Se despertó cuando el amanecer iluminaba las paredes de la cabaña y la brisa traía un aroma a piñas y mangos maduros. Salió a olfatear el aire y encontró a Maznan contando las veces que saltaba por encima de los restos de la hoguera de la noche anterior. Lydia se rio de los gritos de fingido terror del niño, pues sabía que las brasas estaban frías. Era muy temprano, pero ya se veía a los hombres trabajando en los huertos, doblados por la mitad, y a las mujeres barriendo alrededor de sus cabañas.
—Maznan —llamó.
El niño la miró, sonriendo, y echó a correr para llevarla a ver las cabras. Juntos llegaron a un claro en el que pacía un pequeño rebaño de cabras de color crema.
—Ocho —dijo Maznan—. Puedes tocarlas.
Lydia tendió una mano cauta hacia una de las más pequeñas.
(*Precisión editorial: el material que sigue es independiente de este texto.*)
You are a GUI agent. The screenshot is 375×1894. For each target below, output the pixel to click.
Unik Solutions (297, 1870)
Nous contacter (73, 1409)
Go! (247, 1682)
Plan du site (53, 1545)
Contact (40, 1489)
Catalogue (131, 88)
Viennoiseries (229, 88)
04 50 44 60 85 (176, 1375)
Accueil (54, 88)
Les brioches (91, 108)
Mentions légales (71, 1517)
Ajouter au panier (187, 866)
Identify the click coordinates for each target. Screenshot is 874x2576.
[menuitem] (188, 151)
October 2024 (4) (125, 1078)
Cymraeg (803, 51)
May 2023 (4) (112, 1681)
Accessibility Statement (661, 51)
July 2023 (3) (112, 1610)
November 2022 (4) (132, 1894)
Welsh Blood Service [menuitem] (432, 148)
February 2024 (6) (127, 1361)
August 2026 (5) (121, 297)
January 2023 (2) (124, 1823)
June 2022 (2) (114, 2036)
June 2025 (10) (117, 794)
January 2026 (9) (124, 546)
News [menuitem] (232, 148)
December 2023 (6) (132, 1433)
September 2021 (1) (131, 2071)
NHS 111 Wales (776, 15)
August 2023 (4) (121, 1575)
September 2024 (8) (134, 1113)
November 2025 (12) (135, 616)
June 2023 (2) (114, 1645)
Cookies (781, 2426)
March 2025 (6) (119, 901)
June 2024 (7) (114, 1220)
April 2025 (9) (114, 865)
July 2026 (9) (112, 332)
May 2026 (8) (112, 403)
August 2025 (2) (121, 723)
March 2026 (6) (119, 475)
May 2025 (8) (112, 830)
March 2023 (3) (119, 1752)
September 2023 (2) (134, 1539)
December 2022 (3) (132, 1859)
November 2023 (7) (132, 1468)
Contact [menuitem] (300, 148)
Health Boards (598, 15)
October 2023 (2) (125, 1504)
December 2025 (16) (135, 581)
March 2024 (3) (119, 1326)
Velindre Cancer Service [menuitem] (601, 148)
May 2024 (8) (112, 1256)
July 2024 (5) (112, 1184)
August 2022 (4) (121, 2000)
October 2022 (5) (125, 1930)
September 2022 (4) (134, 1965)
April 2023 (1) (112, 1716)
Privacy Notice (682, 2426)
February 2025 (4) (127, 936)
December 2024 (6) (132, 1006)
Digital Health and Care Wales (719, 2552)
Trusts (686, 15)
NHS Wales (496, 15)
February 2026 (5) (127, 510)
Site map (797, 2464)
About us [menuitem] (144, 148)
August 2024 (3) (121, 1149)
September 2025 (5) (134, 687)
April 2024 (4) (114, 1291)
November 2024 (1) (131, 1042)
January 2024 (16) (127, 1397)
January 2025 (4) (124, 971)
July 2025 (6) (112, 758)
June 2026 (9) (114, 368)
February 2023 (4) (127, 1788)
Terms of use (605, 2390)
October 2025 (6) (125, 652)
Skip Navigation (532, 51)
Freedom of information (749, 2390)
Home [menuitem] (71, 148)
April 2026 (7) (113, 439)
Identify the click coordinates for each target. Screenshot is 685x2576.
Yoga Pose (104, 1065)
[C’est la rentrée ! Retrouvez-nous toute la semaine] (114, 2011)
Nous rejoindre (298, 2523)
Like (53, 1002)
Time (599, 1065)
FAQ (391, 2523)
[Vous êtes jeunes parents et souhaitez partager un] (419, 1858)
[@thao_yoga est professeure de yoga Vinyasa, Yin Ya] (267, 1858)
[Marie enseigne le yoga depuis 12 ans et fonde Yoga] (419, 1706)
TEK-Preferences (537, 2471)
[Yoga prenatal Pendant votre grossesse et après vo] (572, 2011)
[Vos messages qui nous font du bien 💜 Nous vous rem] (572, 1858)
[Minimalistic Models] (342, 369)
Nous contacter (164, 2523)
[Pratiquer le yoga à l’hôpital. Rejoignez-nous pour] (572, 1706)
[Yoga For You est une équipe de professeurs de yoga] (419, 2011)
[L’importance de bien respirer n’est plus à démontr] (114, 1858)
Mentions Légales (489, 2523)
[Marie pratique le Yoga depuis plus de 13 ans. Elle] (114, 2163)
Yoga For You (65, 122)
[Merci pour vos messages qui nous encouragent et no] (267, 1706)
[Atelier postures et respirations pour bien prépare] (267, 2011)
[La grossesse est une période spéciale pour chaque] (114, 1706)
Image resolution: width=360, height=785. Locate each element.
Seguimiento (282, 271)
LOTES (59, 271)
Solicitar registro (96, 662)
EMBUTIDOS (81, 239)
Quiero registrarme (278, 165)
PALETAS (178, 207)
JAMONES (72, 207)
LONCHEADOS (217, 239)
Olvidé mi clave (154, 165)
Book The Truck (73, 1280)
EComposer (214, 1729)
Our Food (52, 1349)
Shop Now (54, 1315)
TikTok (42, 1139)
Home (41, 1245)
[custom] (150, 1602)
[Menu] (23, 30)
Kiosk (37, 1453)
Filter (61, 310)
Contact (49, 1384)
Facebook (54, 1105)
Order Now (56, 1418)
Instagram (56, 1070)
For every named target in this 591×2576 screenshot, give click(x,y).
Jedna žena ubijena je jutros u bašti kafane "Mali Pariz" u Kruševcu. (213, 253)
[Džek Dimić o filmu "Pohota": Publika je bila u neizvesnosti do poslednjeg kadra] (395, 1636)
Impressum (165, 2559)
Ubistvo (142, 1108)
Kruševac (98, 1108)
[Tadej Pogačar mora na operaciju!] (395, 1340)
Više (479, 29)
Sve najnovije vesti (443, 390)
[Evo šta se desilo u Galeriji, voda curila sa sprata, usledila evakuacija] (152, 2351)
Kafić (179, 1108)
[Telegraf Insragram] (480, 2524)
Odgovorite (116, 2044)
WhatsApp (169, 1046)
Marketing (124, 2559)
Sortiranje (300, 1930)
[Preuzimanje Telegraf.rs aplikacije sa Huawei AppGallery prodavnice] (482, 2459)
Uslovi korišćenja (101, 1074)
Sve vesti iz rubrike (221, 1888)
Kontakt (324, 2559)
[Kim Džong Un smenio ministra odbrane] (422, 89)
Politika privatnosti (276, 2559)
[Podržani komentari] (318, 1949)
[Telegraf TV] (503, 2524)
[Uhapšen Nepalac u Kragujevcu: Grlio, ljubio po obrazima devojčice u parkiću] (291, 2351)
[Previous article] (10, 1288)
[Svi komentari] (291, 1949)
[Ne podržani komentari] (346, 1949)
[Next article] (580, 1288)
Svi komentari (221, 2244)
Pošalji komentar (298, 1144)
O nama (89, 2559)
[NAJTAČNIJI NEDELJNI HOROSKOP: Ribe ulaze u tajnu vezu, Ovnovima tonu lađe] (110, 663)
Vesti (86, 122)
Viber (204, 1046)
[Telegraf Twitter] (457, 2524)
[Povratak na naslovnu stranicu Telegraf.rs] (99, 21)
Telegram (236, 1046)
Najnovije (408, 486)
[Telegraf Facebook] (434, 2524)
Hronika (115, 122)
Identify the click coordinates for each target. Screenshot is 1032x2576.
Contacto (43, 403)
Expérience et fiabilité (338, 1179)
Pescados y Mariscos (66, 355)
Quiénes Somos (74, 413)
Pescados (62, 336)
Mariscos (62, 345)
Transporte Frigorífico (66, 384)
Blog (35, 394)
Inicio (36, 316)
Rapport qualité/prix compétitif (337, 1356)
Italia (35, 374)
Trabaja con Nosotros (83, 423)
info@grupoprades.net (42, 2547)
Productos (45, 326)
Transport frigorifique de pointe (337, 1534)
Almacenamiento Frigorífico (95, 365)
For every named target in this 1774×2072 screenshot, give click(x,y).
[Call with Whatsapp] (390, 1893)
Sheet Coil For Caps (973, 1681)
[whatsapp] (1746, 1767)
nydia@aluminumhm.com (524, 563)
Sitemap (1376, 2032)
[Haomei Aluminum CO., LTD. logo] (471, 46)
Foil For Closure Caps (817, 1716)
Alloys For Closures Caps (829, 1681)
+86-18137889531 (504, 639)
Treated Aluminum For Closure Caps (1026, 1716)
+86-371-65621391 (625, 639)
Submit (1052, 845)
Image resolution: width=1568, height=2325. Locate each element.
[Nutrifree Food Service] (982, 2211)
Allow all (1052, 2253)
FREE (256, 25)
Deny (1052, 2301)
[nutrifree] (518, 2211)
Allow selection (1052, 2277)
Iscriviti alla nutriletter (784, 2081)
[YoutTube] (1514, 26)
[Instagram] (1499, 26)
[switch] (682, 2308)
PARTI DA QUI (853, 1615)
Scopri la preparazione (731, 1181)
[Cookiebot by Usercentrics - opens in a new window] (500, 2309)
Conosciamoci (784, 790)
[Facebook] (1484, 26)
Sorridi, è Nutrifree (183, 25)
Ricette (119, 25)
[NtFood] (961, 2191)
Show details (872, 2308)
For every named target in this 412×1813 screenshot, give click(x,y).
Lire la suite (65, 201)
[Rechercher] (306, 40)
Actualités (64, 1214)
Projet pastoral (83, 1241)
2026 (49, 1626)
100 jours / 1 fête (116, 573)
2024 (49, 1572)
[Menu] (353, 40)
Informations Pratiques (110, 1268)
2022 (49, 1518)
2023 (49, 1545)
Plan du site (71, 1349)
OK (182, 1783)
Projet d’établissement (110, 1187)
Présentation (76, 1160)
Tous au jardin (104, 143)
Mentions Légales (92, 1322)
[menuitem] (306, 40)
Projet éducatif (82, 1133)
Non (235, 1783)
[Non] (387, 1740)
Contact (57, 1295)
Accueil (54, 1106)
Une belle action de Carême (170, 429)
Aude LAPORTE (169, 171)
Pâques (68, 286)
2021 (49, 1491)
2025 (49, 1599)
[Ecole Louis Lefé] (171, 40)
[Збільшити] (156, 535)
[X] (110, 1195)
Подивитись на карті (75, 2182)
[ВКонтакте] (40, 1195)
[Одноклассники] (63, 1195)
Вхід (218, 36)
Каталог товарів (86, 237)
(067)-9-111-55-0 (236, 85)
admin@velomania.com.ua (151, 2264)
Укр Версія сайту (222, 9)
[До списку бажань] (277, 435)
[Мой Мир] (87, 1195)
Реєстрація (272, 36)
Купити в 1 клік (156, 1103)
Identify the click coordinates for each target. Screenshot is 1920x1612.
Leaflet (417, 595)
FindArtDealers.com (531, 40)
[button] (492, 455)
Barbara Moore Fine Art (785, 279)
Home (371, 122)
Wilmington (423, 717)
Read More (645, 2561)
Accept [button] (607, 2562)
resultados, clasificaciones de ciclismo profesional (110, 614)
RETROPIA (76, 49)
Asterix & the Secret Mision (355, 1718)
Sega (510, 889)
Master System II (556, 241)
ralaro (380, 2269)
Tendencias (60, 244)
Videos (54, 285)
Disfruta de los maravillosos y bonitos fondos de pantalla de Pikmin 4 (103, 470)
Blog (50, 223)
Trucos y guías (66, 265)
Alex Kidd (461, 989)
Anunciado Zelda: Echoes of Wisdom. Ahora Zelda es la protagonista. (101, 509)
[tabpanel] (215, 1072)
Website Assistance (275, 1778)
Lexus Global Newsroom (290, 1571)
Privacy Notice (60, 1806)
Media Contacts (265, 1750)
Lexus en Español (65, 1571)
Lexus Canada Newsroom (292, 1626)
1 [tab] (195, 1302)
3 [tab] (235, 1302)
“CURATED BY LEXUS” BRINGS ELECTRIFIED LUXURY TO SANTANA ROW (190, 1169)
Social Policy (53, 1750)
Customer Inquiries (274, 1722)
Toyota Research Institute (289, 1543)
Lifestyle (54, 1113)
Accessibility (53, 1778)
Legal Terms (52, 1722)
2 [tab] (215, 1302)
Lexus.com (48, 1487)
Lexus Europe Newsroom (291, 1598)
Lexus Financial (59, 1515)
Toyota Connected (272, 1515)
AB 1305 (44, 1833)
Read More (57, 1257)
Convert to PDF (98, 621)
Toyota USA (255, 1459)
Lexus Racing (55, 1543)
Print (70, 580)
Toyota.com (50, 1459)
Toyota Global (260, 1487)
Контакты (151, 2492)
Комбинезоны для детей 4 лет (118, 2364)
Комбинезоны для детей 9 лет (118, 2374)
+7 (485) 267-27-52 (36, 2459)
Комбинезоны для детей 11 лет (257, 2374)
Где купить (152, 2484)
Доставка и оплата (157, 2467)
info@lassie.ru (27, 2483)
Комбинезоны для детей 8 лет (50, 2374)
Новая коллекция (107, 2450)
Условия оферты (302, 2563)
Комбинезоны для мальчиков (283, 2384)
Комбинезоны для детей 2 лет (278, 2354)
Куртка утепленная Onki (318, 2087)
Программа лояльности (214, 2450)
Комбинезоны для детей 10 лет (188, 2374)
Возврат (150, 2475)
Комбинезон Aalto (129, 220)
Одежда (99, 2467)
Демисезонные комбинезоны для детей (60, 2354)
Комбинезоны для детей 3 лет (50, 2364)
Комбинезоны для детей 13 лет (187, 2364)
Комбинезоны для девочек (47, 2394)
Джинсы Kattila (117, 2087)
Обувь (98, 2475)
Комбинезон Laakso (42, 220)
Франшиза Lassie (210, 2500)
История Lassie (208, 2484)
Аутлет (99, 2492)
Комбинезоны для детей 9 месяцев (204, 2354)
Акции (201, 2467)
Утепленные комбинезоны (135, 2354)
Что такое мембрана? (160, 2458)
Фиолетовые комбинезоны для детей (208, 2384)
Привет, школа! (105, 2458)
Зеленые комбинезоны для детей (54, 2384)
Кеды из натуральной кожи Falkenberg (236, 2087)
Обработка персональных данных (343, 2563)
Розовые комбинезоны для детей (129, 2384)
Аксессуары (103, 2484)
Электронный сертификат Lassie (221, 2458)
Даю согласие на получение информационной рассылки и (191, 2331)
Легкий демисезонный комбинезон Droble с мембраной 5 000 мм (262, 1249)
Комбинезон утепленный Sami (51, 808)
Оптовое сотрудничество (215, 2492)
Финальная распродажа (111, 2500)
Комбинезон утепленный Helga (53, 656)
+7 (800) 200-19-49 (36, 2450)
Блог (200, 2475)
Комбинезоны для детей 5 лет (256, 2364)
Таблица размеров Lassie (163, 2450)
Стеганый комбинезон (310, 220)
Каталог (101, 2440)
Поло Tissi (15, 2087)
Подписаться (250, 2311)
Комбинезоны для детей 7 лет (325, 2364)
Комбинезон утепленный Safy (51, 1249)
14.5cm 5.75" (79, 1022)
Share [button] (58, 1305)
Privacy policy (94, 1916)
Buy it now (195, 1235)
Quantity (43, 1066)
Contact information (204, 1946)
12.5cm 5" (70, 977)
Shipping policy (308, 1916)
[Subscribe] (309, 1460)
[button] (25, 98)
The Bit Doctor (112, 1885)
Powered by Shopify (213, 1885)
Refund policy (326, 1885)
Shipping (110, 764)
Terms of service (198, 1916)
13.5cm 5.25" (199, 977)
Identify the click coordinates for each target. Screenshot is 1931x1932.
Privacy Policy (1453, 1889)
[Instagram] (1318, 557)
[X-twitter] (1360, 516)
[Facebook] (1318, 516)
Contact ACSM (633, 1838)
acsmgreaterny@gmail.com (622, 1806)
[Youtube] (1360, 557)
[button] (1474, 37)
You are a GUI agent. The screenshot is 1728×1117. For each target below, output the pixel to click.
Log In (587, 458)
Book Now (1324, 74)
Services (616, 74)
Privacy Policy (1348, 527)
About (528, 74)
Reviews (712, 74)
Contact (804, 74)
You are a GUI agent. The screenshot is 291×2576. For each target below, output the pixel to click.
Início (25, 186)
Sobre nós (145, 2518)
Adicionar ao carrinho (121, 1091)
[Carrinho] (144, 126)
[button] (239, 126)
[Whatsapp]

—Las crías no muerden —se rio el niño.
Lela salió con un taburete para Maznan y otro para ella. Lydia se quedó pasmada de la habilidad del niño para ordeñar a las cabras, y una vez más se preguntó si aquel era un buen sitio para dejarlo. No era fácil saberlo. La muchacha no se había explicado con claridad.
—Señora —dijo Maznan, animándola—. ¿Quieres probar?
Lydia negó con la cabeza y vio la decepción en los ojos del niño.
—¿Te gustaría quedarte aquí? —preguntó.
—¿Cuánto tiempo, señora?
—Puedes llamarme por mi nombre, Maznam. Soy Lydia.
—Sí, señora. Y tú puedes llamarme Maz.
Lydia suspiró.
—Te pregunto si te gustaría vivir aquí, Maz, hasta que tu tía pueda venir a buscarte.
El niño la miró con ojos vigilantes.
—No es mi tía, señora. Iré contigo.
Lydia miró al niño y movió la cabeza. Se había dejado llevar por la compasión cuando lo encontró en su casa, y ahora tenía montones de cosas en las que pensar.
La muchacha, mitad malaya mitad china, le pidió que lo llevara a un kampong malayo o a una aldea de repoblación china, donde tenía parientes. Pero había muchas de esas aldeas y la muchacha no había especificado cuál. Lydia no podía ir con Maz hasta Ipoh y aquella era una aldea feliz, a pesar de la Emergencia. Pensó si no habría sido mejor entregarlo a la policía desde el principio, pero la imagen de sus hijas encerradas en una celda le hizo desterrar por completo semejante ocurrencia.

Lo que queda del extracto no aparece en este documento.